Bangladeshi comedian

Abu Hena Rony (born 14 December 1987) is a Bangladeshi stand-up comedian, actor, presenter and model. In 2011, he participated and won the Zee Bangla comedy show Mirakkel season 6 jointly with Vicky and Partha.

== Primary life ==
Rony was born on 14 December 1987 in village Bildahar of Chamari union under Natore district. His father, Abdul Latif is a retired school teacher and his mother, a housewife. Rony was the second child among the four brothers. He started his education at Akannabigha Primary School.

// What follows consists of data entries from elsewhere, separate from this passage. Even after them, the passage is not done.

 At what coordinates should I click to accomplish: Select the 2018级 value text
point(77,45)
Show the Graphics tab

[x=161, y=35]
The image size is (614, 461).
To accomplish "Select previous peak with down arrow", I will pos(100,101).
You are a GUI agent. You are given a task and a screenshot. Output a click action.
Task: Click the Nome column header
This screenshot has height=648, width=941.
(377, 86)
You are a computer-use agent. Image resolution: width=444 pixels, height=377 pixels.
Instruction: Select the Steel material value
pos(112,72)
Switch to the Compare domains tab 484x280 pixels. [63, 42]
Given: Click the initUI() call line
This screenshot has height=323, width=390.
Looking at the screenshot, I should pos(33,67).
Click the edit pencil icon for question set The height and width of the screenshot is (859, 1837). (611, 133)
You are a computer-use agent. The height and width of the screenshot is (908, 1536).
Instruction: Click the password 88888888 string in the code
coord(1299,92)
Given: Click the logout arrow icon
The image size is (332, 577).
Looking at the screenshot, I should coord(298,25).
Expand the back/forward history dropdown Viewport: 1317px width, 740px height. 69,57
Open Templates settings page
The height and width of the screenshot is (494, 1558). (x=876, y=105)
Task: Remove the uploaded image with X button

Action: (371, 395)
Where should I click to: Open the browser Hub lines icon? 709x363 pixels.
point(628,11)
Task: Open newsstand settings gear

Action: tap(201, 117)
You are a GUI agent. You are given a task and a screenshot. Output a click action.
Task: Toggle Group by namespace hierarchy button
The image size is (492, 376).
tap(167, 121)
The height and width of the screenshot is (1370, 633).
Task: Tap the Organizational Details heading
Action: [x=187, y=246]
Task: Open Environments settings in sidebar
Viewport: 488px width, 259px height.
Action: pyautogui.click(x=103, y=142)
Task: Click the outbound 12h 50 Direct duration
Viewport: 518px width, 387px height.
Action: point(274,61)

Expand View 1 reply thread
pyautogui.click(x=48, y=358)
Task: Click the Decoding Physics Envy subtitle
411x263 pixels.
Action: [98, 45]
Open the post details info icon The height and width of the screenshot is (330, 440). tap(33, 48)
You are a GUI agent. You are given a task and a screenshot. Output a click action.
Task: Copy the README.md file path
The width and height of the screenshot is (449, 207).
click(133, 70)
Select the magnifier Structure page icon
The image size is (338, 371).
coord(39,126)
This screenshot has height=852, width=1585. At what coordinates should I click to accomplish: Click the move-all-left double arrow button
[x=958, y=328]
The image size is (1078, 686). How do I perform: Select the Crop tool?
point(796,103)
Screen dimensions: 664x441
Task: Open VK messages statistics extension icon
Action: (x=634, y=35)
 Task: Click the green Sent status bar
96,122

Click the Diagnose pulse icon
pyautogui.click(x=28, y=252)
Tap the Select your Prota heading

After he became a science student by passing the JSC, he passed SSC from Bildahar High School and HSC from Barendra Government College. He completed graduation and post-graduation from the Department of Drama and Music under Rajshahi University.
== Career ==

=== Comedian ===
From childhood, Rony tried to give pleasure to his friends by presenting comedy. In July 2011, he participated in the comedy show "Mirakkel". He took part in the first 40 episodes of this event, and he got the first place in 75% of the episodes. Most of the participants called him Dulabhai as he was so good at comedy. Then, he became the champion of Mirakkel Akkel Challenger 6 along with Vicky and Partha.

=== Presenter ===
Besides Comedy, he used to present different shows. In 2019, on NTV, he participated in the comedy show "Ha-Show" as a host firstly. Then, he used to host "Ajker Ananna" on GTV, "Comedy Hour" and "Cine Hour" on ATN Bangla, "Khude Roshikraj" and "Talk Misti Jhal" on Banglavision and "Jadur Shohor" on Boishakhi Television.

=== Actor ===
He made his first debut in film by Swapno Je Tui. Then, he acted in the film Podmo Patar Jol directed by Tonmoy Tansen in 2015. The other film acted by him was Tom and Jerry. Later on, he started acting in television series like Kakatuar Deshe, Chatushkon etc.

=== Partial singer ===
He had sung so many songs before presenting his jokes in Mirakkel. In 2018, a song "Beche Thakbo Jotodin, Bhalobasbo Totodin" was sung by him which was directed by Asad Sarkar and uploaded by YouTube channel "Bangla Moulik Gaan".

== Published books ==
After winning the champion's title in Mirakkel Akkel Challenger 6, his first book "Mirakkel Jokes Lau Thela" was published in Ekushey Book Fair. Then, in 2015, his second book "Ananda Tie Mati" was published. Other books by him were Khatii Bondhu, Hashir Patro, School of Comedy, Buddhir Proshno Mojar Uttor.

== Awards ==
- Champion of Mirakkel Akkel Challenger 6
- Viewer's Choice Award of Mirakkel Akkel Challenger 6

== Controversy ==
In 2017, PM Sheikh Hasina posted a picture of taking a stroll on the sea in Cox's Bazar, Rony put a mocking comment on her post. His post caused an outrage on the social media platform. Later on, he deleted the comment, facing public anger. Later, he got sued for derogatory comment on PM.